Dataset records:
-- Opening Marker --

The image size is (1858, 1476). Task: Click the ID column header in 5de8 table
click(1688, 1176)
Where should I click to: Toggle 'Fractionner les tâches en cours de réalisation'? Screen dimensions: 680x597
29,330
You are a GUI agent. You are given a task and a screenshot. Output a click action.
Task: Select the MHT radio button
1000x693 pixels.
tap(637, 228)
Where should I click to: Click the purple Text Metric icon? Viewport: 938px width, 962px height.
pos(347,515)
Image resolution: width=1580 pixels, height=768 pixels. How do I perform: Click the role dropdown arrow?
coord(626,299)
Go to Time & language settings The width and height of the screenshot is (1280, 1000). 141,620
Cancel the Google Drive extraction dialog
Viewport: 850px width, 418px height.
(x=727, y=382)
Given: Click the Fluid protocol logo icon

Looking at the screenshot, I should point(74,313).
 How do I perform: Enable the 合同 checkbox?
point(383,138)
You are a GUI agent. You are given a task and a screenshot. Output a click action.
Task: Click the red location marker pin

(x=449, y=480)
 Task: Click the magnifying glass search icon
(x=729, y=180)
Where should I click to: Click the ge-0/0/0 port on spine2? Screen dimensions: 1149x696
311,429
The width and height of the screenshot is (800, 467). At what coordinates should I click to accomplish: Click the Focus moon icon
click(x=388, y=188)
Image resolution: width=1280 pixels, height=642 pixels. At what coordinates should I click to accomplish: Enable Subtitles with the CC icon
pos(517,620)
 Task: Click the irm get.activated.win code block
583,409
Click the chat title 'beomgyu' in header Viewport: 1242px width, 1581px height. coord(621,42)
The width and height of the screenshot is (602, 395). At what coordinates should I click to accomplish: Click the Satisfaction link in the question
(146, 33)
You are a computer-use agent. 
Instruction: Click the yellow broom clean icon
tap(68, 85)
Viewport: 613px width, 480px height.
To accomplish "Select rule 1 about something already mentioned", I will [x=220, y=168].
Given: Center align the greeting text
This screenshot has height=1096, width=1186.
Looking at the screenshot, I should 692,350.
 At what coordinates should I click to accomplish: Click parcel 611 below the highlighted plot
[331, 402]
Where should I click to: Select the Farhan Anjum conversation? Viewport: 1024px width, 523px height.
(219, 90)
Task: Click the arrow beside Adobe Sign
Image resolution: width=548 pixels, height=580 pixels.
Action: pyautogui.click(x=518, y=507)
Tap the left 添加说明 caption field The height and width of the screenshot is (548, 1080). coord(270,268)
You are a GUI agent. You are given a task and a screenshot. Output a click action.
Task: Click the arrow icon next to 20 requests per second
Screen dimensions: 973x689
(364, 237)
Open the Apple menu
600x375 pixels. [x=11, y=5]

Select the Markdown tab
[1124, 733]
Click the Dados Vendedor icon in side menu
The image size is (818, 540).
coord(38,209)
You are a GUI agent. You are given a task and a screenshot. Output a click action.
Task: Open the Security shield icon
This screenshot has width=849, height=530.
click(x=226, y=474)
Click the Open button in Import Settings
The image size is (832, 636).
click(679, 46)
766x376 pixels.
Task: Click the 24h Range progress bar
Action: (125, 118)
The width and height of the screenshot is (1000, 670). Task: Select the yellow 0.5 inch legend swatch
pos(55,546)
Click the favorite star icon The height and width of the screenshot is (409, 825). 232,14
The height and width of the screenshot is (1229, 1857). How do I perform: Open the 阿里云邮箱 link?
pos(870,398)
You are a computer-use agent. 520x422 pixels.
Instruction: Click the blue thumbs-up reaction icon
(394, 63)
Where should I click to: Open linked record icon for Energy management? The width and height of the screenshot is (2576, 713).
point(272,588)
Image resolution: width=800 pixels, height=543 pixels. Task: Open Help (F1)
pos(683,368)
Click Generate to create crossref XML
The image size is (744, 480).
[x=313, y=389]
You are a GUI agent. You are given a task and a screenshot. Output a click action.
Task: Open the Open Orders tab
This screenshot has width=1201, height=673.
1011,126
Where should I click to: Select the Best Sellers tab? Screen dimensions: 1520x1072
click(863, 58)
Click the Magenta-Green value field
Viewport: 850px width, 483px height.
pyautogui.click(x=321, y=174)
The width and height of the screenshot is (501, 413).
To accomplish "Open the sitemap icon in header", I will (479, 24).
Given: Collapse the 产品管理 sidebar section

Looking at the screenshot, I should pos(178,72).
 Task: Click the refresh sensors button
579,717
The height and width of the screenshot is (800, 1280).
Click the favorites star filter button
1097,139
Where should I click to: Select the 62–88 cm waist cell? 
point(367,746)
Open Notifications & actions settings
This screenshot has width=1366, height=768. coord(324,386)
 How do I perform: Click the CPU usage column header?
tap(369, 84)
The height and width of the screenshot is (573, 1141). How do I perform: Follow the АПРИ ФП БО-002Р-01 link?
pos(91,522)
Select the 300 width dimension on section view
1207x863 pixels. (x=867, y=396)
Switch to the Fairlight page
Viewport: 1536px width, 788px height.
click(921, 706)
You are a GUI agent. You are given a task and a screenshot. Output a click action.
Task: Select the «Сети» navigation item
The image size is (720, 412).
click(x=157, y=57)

-- Closing Marker --

> **Task description**:
Exactly reproduce the lines of the entries above, from the one containing "Open Notifications & actions settings" to the very last, and no others.

> **Task result**:
Open Notifications & actions settings
This screenshot has width=1366, height=768. coord(324,386)
 How do I perform: Click the CPU usage column header?
tap(369, 84)
The height and width of the screenshot is (573, 1141). How do I perform: Follow the АПРИ ФП БО-002Р-01 link?
pos(91,522)
Select the 300 width dimension on section view
1207x863 pixels. (x=867, y=396)
Switch to the Fairlight page
Viewport: 1536px width, 788px height.
click(921, 706)
You are a GUI agent. You are given a task and a screenshot. Output a click action.
Task: Select the «Сети» navigation item
The image size is (720, 412).
click(x=157, y=57)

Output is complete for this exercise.